Darrin - F & W : Well that's kind of , you know, amazing to me. And one of the things that when I watched a lot of the BBQ pitmaster show and one of the things that got me is how in season 2 and beyond, it's not double blind, but they just turned the box in to the judges, they just walk right up and hand it to them. So it's , you know, barbecue pit masters is not really the what a competition that you'd see in real life.
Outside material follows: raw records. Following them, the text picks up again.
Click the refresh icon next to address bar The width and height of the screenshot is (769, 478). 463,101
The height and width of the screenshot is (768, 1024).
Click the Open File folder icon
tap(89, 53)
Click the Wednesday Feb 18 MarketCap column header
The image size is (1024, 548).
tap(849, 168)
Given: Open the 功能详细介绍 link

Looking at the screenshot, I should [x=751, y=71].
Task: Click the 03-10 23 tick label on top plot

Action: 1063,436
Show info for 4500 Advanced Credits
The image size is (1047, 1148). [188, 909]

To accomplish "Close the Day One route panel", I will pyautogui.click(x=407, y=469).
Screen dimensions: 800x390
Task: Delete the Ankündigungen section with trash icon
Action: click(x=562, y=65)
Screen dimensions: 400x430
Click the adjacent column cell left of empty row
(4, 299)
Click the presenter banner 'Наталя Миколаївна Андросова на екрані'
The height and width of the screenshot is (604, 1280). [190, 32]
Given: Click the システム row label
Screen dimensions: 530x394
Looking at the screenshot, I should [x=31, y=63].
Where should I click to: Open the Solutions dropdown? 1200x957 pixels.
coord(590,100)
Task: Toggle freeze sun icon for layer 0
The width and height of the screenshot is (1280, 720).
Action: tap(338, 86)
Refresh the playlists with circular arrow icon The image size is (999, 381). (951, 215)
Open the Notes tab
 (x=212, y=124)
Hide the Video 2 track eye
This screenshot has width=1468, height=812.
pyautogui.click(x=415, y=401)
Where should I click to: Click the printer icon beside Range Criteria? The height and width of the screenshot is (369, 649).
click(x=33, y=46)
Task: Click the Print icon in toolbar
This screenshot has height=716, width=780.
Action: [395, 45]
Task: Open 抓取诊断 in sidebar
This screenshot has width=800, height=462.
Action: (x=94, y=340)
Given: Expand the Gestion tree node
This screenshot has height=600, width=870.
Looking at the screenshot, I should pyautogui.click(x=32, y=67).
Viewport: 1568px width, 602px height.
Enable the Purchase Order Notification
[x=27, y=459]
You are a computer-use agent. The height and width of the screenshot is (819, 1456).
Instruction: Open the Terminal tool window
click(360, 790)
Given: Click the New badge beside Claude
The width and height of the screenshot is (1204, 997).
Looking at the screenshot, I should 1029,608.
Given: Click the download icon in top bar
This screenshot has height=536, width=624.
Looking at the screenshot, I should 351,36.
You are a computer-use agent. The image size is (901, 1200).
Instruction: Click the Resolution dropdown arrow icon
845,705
Harry Soo: Yes, you have to prove yourself on the comp circuit. So I won about like a hundred plus first places and 20 to 30 grand championships. So the way it works is when you go to a contest, you'll give it a number. So you're given that four boxes and your number. So let's say they're on your team is given box number 10 so you turn in your box. We started from box number 10 the first thing they official does is change your number. So your box number 10 could be become box 427 so box 427 he's taken behind the judging tent where you cannot see the judges and they cannot see you and is randomly assigned to six strangers sitting at a table. So at every contest, right, each of my entries is eaten by six strangers and the six strangers are rotated so that no judge eats your meat more than once. So your food is eaten by 24 strangers. The strangers was called box 427 and at the end of the day, only the officials and the computer knows that four 27 equals 10 equals Darrin.

Darrin - F & W : Nice. Yeah. And you can't get that when you watch barbecue pit masters. Because from the way you watch that show to me, if I was thinking well this is how a normal competition would go, you know, the, the pit masters just bring their box up and set it in front of the judges. So yeah.

Harry Soo: Uh yeah we the one that we did was the only one that was different. Season two and on was shot in a sound set in Burbank, California, Agoura hills, California. So I was the only first one that costs hundreds of thousands of dollars to shoot because they had essentially 20 people flying around the country with us for four months. So that kind of a production cost just too much money. So I think in the subsequent pit masters they moved away from that format where the camera crew follows you around the country. So we had basically a crew of four people. And they were four teams of them. With four support people following seven teams. So you can imagine the logistical headache, right? Transporting all the equipment, including all the camera booms, all the lighting and the sound traveling with us as we go into these parking lots or, or what do you call and open fields and all the crew will have to go and kind of set up and shoot. So he was a very logistically challenging shoot because they had to shoot so much footage intentionally on like 90 hours of footage to cut it down to 40 minutes.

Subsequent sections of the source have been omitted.